1. Innanzitutto, va usato un ottimo olio per irrorare il fondo della pentola. Nei tempi antichi si usava lo strutto, ma oggi è consigliabile un extra vergine di oliva. In questo ingrediente nobile va aggiunto il necessario per il soffritto, con attenzione alla cipolla, che deve essere dorata/ramata e tagliata a quadrucci.

2. Dopo aver fatto delicatamente rosolare il soffritto va aggiunta – per una media di otto persone – la seguente carne: una puntina di maiale, che sia alta, un paio di braciole (che andranno cucinate secondo la ricetta classica, con uva passa, pinoli, parmigiano e prezzemolo), 3 o 4 salsicce, mezzo chilo di muscolo e mezza gallinella di maiale.

3. I pezzi vanno aggiunti uno alla volta e fatti rosolare lentamente, girando di tanto in tanto la carne fino a farla diventare dorata e avvolta da una leggera crosticina.

4. Appena la carne è al punto giusto di rosolatura, aggiungere un generoso bicchiere di vino e farlo sfumare. Se non si vuole un ragù troppo scuro, troppo nero – com’era invece nella tradizione -, aggiungere del buon vino bianco.

5. Una volta sfumato il vino, andrà aggiunto il pomodoro. Con grandissima attenzione alla qualità della passata che si utilizza, perché andrà a trasformare del tutto il sapore finale del piatto.

6. Il segreto del ragù napoletano sta nel tempo di cottura. Regola vuole che resti a puppuliare (sobbollire), dalle otto alle dieci ore.

7. Dopo circa tre o quattro ore, andrò tolta la carne – che verrà poi riposta in un contenitore coperto per utilizzarla poi a fine cottura, per non farne macerare il sapore -, e aggiunto il sale.

8. Il formato di pasta perfetto rimangono gli ziti. Se possibile spezzati a mano, come si faceva una volta.

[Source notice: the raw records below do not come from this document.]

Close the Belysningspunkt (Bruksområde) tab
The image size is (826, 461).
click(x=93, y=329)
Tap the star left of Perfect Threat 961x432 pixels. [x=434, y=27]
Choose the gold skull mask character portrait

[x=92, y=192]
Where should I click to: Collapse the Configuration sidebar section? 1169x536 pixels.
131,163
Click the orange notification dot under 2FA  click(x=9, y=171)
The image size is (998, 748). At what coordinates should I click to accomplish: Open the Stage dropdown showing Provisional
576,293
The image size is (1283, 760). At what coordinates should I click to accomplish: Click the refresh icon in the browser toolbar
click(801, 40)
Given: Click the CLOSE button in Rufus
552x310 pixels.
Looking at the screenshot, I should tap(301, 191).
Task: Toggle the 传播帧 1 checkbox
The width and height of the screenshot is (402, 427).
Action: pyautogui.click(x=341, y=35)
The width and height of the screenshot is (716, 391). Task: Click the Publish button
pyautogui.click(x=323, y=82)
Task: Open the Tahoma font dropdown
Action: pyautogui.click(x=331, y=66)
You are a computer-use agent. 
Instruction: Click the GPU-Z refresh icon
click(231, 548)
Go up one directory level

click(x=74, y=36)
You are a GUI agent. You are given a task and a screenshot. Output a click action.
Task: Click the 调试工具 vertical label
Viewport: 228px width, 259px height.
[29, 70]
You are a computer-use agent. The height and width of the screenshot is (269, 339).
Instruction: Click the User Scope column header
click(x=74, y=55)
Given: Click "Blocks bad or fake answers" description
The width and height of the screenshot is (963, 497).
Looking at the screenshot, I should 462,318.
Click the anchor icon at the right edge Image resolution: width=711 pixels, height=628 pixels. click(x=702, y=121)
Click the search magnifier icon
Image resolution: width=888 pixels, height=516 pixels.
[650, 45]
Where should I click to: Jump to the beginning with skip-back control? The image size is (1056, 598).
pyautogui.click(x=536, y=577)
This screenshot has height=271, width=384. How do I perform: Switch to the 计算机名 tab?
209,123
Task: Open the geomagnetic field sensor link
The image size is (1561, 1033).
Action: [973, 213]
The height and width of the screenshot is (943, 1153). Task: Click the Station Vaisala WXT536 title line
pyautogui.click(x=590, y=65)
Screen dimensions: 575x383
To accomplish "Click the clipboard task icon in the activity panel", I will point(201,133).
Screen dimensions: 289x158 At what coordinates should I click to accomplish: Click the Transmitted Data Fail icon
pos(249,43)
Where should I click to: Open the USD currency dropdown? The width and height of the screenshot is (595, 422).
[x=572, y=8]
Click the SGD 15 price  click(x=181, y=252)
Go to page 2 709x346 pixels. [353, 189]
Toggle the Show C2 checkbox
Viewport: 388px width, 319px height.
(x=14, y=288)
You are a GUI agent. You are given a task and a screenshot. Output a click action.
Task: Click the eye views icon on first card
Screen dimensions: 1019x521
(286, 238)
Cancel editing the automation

9. Una volta cotta e scolata la pasta, un primo passaggio, per amalgamare bene il sugo, andrà fatto nella pentola dove è stato cotto il ragù, ancora sporca di salsa.

10. Fondamentale, per concludere la mise en place del piatto e garantirgli un’ottima riuscita è il basilico va usato in abbondanza, solo così il profumo sarà esattamente quello tradizionale, che rende questo piatto ancor più goloso.

10 bis. L’ultimo consiglio: mai buttare il ragù avanzato. La salsa si può usare per aggiungere gusto ad altre ricette, come la parmigiana di melanzane o il sartù di riso.